У Фаины Георгиевны есть листок, где она пишет:
«Мои любимые мужчины – Христос, Чаплин, Герцен, доктор Швейцер, найдутся еще – лень вспоминать».
А вот еще:
«Влюбилась в Шоу. Больше всего в жизни я любила влюбляться: Качалов, Павла Леонтьевна, Бабель, Ахматова, Блок (его лично не знала), Михоэлс – прелесть человек. Ек. Павл. Пешкова, М. Ф. Андреева мне были симпатичны. Бывала у обеих. Макс. Волошин, Марина Цветаева – чудо-Марина. Обожала Е. В. Гельцер. Мне везло на людей».
После Хорошевки мы переехали с мамой на 3-ю Тверскую-Ямскую, куда долго зазывали Фаину Георгиевну на новоселье. Лифта в нашем подъезде не было, Раневской пришлось подниматься на третий этаж.
Наспех сделанный ремонт, один книжный шкаф, Раневской же и подаренный, книг много, стеллажей нет – часть книг нашла временное пристанище во встроенном шкафу.
«А тут что у тебя, Ирина?» – спросила Фаина Георгиевна. «Тут Алеша пока поставил книги», – предчувствуя беду, тихо ответила мама. «Боже мой, книги-пленницы, какой ужас, томятся за дверью! – гневно произнесла Раневская. – Как вы можете так жить?!»
Это послужило для нее поводом больше не приходить к нам. «Вы к нам не заглянете, Фаина Георгиевна? У час перестановка», – осторожно спрашивала мама, выходя с ней из театра. «У вас же книги-пленницы, я этого не вынесу», – коварно припоминала Раневская с деланным негодованием, не желая признаваться, что ей трудно подниматься к нам без лифта. Ей было уже 72 года.

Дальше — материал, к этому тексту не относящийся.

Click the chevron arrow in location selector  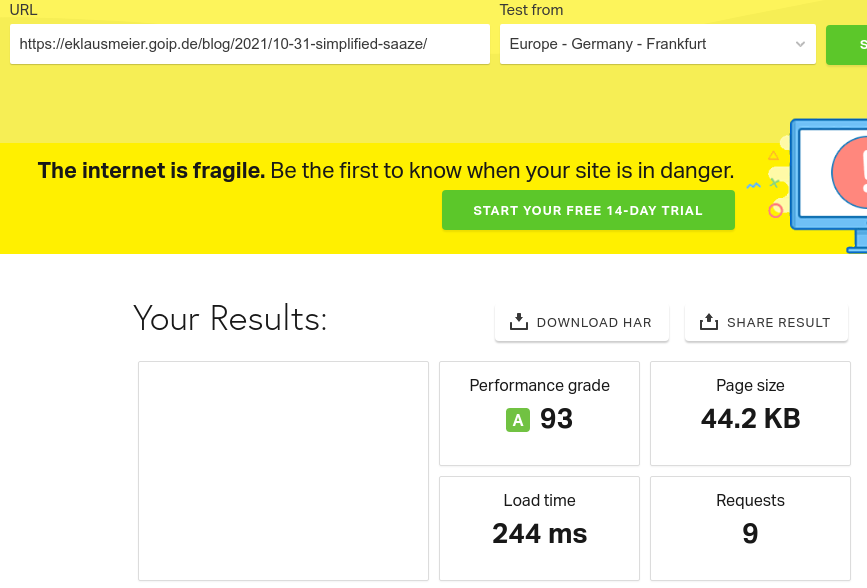point(800,44)
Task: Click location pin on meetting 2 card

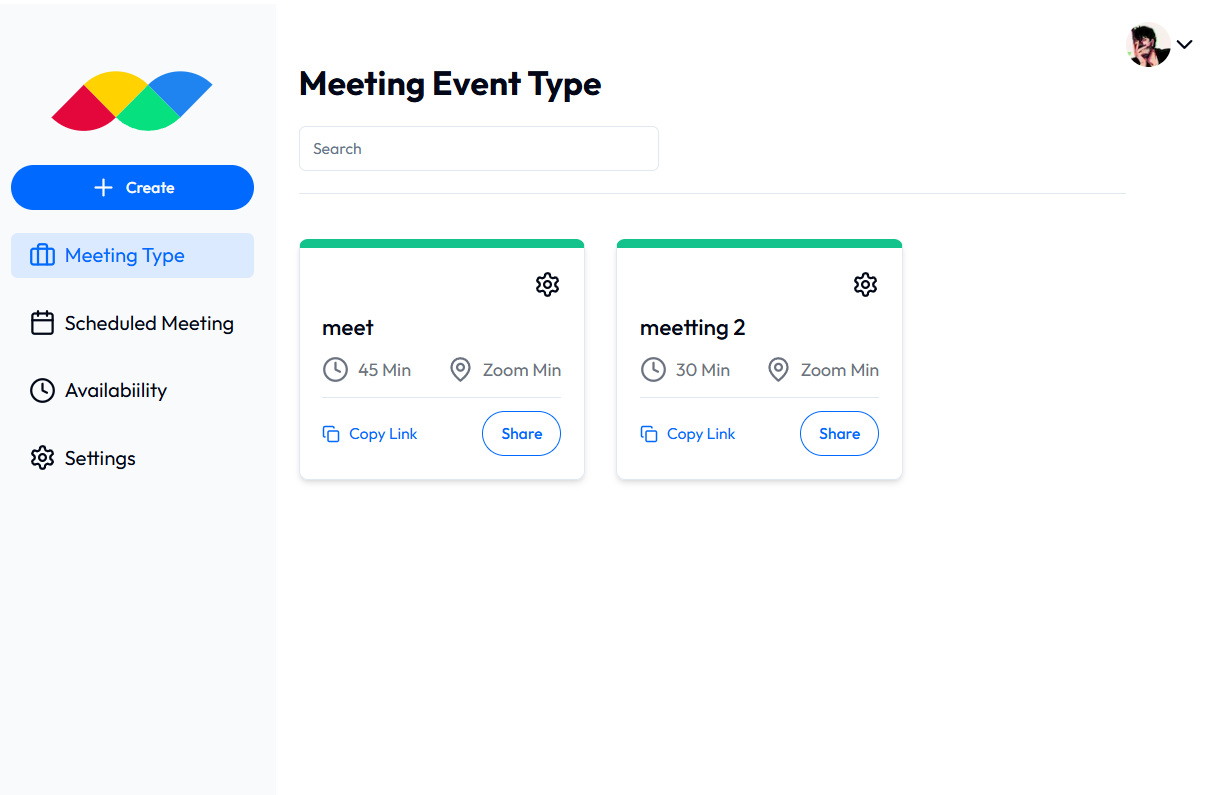Action: 778,370
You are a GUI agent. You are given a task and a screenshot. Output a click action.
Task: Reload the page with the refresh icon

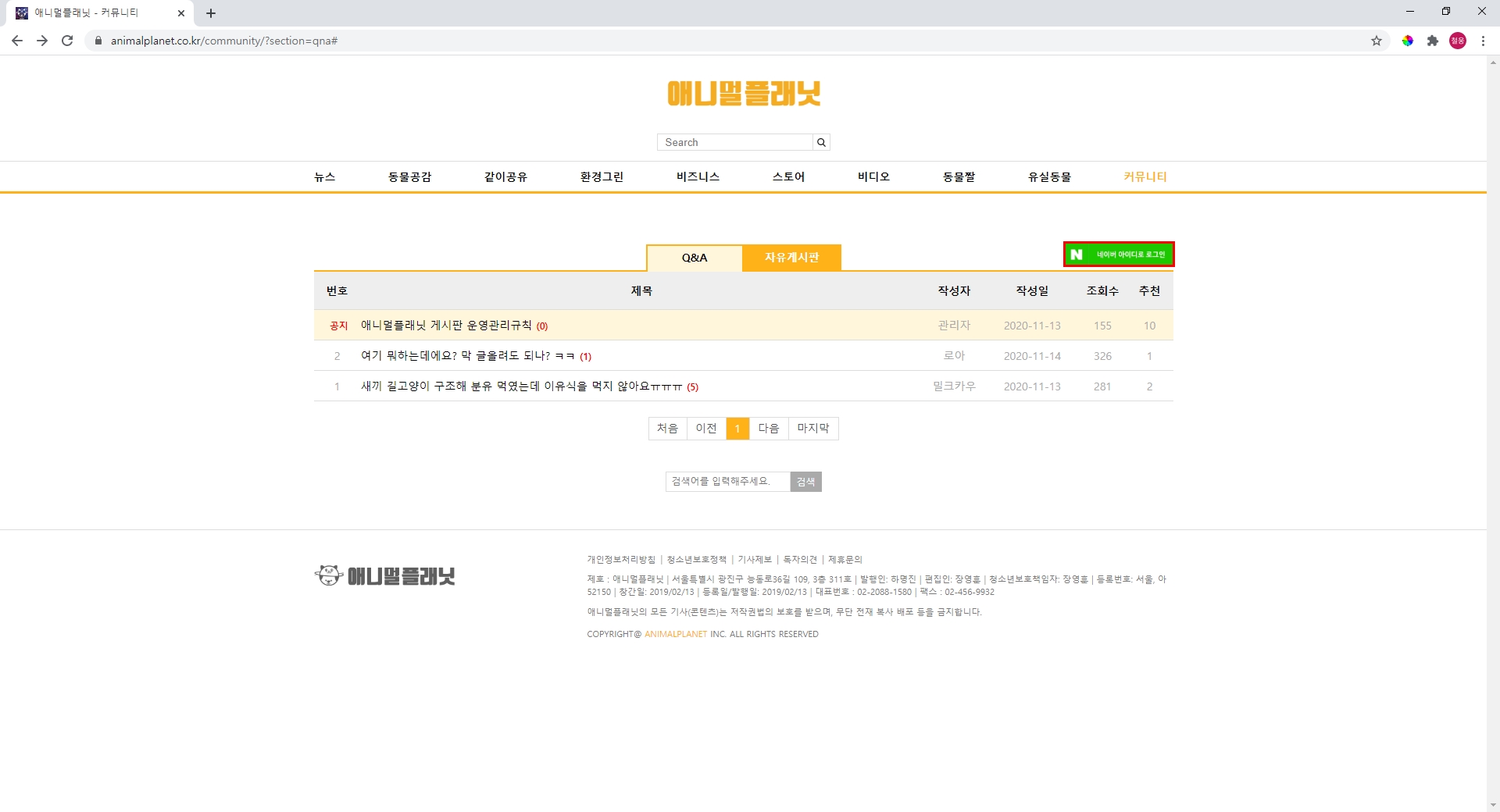coord(67,41)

Однажды мы побывали у Фуфы в котельническом доме с моим другом и вымыли ей посуду. В результате я получил от Фуфы такое письмо:
«9.02.69 г.
Лешенька, – это мелочь, но она растрогала меня до слез (буквально) – я так умилилась, что разревелась, когда увидела вашу с Генкой доблесть! Я так умилилась твоему вранью засоренному раковине (лень переделывать), ты так вдохновенно врал про застрявшую бумажку, а я верила. Милый дурачок, ведь утром все это бы сделала подлая старуха, а я и так редко тебя вижу, а ты чуть ли не все время торчал на кухне.